Ankara ‘will reply’ to Kurdish attacks
The Turkish military has warned it will respond to any Kurdish attack on its soldiers in Iraq as it held talks with its NATO-senior the United States about where to deploy soldiers in the occupied country.

The announcement on Monday came despite opposition from the US-backed Iraqi Governing Council and neighbouring countries to the deployment. Iraqi Kurds are also fiercely opposed to Ankara’s presence.
“The necessary response will be given if Iraqi Kurds attack our convoy,” Turkey’s Lieutenant General Ilker Basbug told a news conference on Monday.
Turkish forces are expected to be deployed outside northern Iraq’s mainly Kurdish-controlled territory, but will have to pass through the region to do so.
Ankara’s parliament agreed in principle last week with the United States to command a division of soldiers north or west of Baghdad for at least a year, said Basbug.
But Iraq’s Governing Council fears Turkish troops in the north will raise tensions with Kurds.

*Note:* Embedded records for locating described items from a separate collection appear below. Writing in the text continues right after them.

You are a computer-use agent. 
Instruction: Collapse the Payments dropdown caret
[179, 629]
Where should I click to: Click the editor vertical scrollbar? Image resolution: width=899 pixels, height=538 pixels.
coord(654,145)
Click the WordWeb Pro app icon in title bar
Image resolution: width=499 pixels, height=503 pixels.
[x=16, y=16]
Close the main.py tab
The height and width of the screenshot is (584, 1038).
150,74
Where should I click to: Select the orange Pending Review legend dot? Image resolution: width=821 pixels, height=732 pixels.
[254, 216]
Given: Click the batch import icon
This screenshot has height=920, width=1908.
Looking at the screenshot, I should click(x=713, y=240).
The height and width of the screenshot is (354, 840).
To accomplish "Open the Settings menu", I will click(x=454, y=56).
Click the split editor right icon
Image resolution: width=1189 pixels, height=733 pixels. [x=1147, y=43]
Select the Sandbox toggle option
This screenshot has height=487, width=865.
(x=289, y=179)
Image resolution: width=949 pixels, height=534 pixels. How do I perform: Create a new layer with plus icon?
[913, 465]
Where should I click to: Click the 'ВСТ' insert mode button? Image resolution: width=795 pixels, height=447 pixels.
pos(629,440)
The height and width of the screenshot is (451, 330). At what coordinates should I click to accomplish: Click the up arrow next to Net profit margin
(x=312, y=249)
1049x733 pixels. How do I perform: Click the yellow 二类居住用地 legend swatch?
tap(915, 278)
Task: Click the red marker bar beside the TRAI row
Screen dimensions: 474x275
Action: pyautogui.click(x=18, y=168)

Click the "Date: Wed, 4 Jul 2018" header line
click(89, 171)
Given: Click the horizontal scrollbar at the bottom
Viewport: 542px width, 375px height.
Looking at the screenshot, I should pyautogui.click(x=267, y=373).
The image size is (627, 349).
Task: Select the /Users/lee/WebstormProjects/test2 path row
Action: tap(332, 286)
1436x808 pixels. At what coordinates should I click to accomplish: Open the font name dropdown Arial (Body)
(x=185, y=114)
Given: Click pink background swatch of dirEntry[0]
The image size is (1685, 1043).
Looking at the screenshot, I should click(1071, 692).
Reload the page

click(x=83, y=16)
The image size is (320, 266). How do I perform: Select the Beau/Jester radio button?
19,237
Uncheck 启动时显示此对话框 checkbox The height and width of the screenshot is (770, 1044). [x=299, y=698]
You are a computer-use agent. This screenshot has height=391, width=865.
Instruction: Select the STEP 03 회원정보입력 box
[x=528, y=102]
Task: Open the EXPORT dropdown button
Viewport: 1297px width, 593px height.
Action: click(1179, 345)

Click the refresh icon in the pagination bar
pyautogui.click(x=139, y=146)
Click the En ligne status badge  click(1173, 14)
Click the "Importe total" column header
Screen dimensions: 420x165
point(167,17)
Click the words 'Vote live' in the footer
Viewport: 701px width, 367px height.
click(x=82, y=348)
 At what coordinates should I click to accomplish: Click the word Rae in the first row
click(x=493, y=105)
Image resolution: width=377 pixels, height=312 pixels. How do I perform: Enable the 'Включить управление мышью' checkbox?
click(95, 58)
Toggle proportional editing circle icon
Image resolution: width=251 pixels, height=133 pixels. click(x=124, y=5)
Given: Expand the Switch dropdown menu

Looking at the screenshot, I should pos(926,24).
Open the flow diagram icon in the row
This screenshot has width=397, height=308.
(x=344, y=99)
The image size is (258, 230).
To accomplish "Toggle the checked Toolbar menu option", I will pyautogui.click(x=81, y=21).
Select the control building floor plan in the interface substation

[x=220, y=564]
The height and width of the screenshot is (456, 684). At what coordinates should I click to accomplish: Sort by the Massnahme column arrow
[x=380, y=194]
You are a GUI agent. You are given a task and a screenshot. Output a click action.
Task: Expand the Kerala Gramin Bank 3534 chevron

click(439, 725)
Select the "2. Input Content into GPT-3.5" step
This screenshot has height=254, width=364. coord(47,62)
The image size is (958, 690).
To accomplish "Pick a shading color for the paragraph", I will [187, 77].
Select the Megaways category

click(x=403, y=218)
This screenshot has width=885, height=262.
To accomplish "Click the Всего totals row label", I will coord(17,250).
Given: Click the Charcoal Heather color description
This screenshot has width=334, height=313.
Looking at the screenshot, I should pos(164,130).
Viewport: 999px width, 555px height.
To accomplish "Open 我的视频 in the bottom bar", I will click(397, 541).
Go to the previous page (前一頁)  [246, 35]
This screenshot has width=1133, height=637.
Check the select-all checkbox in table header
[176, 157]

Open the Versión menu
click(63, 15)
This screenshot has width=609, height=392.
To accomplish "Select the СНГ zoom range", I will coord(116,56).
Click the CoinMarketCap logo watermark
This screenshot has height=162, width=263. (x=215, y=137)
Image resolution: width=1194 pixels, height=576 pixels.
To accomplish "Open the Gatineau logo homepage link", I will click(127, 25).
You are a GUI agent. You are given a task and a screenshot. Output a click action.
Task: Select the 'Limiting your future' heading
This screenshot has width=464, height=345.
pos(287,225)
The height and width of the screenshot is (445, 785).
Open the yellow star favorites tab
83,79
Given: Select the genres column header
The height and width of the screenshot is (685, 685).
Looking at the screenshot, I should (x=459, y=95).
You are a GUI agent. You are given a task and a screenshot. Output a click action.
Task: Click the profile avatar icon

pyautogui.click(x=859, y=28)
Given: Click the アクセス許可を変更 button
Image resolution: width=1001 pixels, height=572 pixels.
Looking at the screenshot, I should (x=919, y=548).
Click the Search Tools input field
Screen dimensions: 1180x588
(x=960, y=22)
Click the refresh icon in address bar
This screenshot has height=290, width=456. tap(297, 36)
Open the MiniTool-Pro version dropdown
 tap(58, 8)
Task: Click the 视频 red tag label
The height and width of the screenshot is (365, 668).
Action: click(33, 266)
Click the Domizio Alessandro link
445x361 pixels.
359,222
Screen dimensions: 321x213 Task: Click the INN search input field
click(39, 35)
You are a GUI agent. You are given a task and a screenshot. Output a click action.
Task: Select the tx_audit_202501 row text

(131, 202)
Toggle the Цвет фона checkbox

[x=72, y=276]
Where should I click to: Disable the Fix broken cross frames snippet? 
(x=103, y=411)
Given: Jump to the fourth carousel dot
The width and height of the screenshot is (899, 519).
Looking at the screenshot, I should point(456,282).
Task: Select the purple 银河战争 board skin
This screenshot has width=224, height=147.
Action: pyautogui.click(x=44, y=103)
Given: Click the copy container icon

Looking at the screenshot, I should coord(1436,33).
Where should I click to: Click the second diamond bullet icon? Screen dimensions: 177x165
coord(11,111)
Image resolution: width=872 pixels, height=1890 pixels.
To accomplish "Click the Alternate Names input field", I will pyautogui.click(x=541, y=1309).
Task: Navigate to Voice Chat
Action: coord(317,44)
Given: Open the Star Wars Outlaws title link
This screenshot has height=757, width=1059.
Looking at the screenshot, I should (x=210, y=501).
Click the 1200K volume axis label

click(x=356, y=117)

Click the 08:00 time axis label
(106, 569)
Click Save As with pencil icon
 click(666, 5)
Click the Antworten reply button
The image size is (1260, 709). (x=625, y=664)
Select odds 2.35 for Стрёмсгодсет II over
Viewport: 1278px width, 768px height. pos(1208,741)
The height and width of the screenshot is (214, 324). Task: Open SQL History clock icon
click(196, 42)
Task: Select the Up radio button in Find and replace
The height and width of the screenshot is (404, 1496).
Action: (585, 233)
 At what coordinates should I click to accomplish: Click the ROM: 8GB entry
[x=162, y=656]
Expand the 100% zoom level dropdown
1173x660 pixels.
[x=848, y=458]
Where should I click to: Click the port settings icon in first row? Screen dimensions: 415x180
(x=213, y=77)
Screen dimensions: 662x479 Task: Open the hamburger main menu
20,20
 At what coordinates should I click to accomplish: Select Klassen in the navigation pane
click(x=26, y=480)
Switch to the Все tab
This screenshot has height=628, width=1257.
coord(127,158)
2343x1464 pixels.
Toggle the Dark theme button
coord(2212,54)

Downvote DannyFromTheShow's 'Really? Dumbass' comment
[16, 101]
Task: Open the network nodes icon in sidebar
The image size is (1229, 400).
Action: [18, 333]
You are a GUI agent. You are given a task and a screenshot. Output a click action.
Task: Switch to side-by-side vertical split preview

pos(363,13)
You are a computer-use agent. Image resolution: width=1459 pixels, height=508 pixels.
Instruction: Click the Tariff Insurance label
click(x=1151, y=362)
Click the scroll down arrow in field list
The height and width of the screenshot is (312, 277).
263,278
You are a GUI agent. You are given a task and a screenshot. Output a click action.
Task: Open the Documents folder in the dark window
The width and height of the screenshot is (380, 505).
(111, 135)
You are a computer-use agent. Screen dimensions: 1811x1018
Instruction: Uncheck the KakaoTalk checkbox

Since US and British forces ousted Iraqi President Saddam Hussein lawlessness and instability have swept through the country.
Distrust
Kurds in northern Iraq, where Turkey has maintained forces to stamp out Turkish Kurdish separatists, say they do not want Ankara’s troops to serve close to their enclave.
“No border country should play an active role (in Iraq) because all have an agenda” King Abd Allah of Jordan |
Northern Iraq has enjoyed autonomy since the 1991 Gulf War.
Ankara is suspicious that Kurds will push for more independence and spark trouble in its own mainly Kurdish southeast.
More than 30,000 people died in the decades-long conflict between Ankara and Kurdish rebels.
Fighting subsided dramatically with the 1999 capture and imprisonment of Kurdistan Workers Party leader Abd Allah Ocalan.
It is still early to say how many troops might end up travelling to Iraq amid continuing talks with Washington, said Lieutenant General Metin Yavuzyalcin, head of military operations.
Pakistan and India say they may also join Turkey in contributing to an expanded international force policing Iraq, but have indicated that United Nations approval will be needed first.